In the simplest case of supporting only immutable borrows from immutable PyRef's, the approach boils down to this:

pub struct PyRefMap<'py, T: PyClass, U> {
    owner: PyRef<'py, T>,
    reference: *const U,
}

impl<'py, T: PyClass> PyRef<'py, T> {
    pub fn into_map<F, U>(self, f: F) -> PyRefMap<'py, T, U>
        where F: FnOnce(&T) -> &U 
    {
        PyRefMap {reference: f(&*self), owner: self}
    }
}

impl<'py, T: PyClass, U> Deref for PyRefMap<'py, T, U> {
    type Target = U;

    fn deref(&self) -> &U {
        // we own the `PyRef` that is guarding our (shared) access to `T`
        unsafe { &*self.reference }
    }
}

This can then be used like so:

let bound = Bound::new(py, MyClass{data: [0i32; 100]};
let data = bound.try_borrow()?.into_map(|c| &c.data);
assert_eq!(data[0], 0);

Full version

The above method should extend seamlessly to mutable borrows through PyRefMut, however this requires adding another wrapper type (e.g. PyRefMutMap) and all the associated impl's. Then another wrapper may be needed if you want to support shared borrows from a PyRefMut... this could be somewhat be avoided by making a single wrapper with some extra generic parameters, but then naming the types gets tedious. So, I ultimately decided to use a single base wrapper type PyRefMapBase<'py, U, Mut> where the contained PyRef<'py, T> or PyRefMut<'py, T> is stored as an opaque trait object Box<dyn OpaquePyRef<'py>> and the pointer is stored as NonNull<U> (which can be derived from either &U or &mut U). The mutability is then handled with the generic parameter Mut: Boolean which is used in type bounds to statically enforce that mutable dereferences only occur when derived from PyRefMut<T> and &mut U. Finally, two type aliases PyRefMap<'py, U> and PyRefMapMut<'py, U> are defined for the immutable and mutable cases, which are the actual names that users will reference (instead of PyRefMapBase directly).
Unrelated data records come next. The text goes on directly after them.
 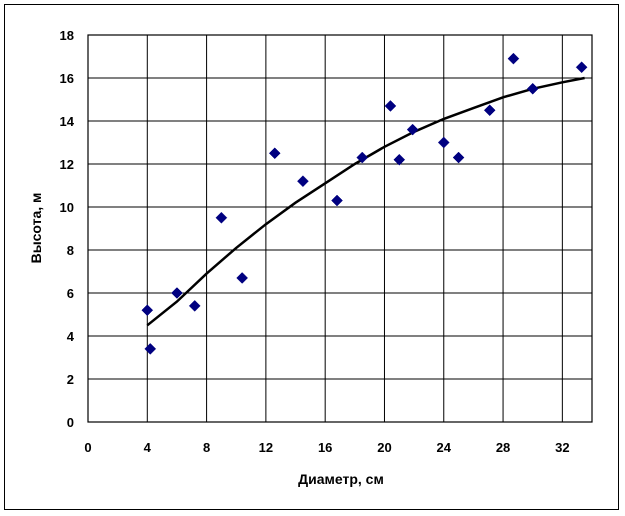 I want to click on x-tick-labels: 0 4 8 12 16 20 24 28 32, so click(x=326, y=448).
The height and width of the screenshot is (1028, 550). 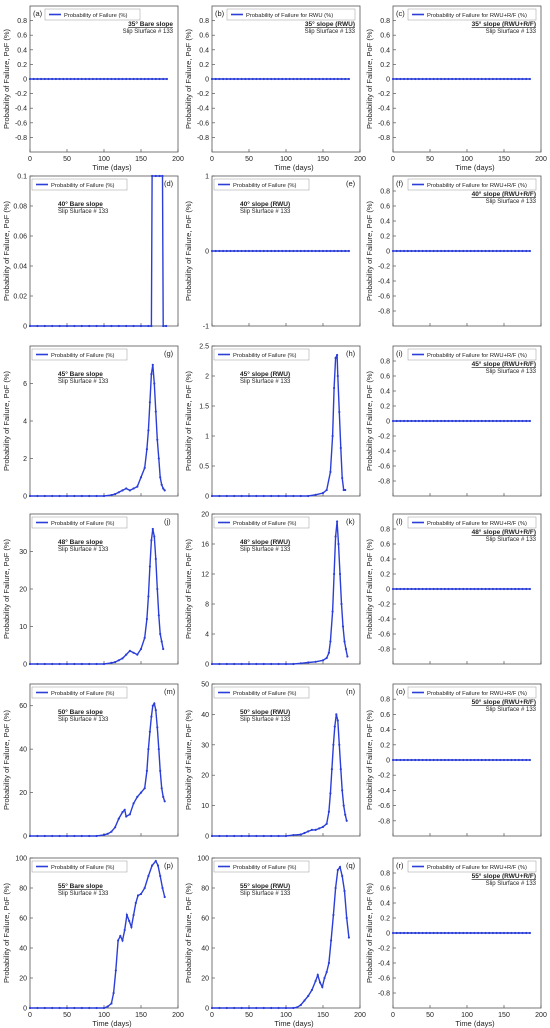 What do you see at coordinates (6, 588) in the screenshot?
I see `y-axis-label: Probability of Failure, PoF (%)` at bounding box center [6, 588].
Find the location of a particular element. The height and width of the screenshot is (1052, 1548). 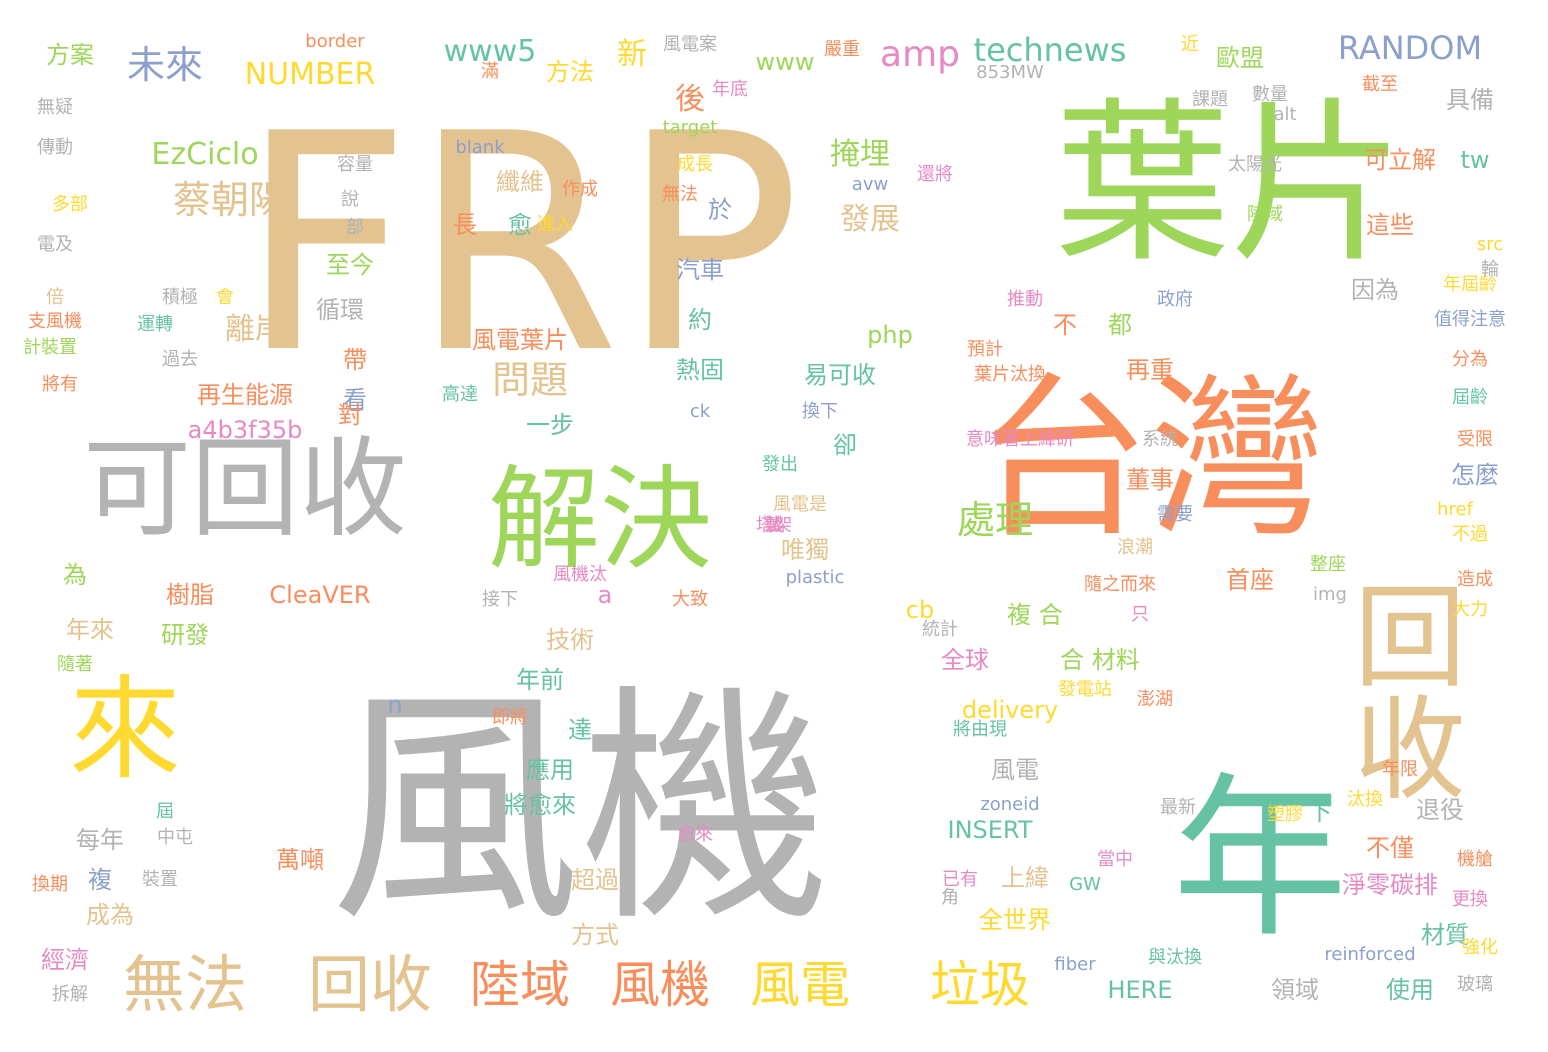

word-164: 接下 is located at coordinates (500, 600).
This approach of Boxing the PyRef/PyRefMut has the added benefit of allowing the pyclass type T to be erased from the type name so that only the lifetime and the target type need to be included in signatures (i.e. instead of PyRefMap<'py, MyClass, [i32; 100]> you simply have PyRefMap<'py, [i32; 100]>. This comes at the cost of a pointer-sized Box allocation when the PyRef/PyRefMut is converted to a PyRefMap/PyRefMapMut, but I would imagine that is negligible in the context of interfacing with Python.

ToDo

mejrs commented 4 months ago

Also, the current implementation of pyclass and pyref/pyrefmut is fairly complicated. We'd be open to changes to it if that would make this simpler or more efficient.

davidhewitt commented 4 months ago

Thank you for working on this! I am 👍 on this feature although just wanted to give a heads up it might take me a few days to contribute to any review given it's a tricky one from soundness angle and it's not something I'd actively had in my head until you pushed the PR! 😂

JRRudy1 commented 4 months ago

No problem at all David! I know I've been spamming you with PR's this week 😉

However, I'd actually like to put this PR on a brief hold until the following PR's get resolved:

  1. PR #4219
  2. A new PR that I will submit after 4219 which involves a rework to PyRef and PyRefMut that should simplify things quite a bit, including the PyRefMap implementation proposed in this PR. It should also play nicely with a post-gil-refs transition to PyRef wrapping Borrowed<T> instead of Bound<T>, which I would be interested in working on when the time comes.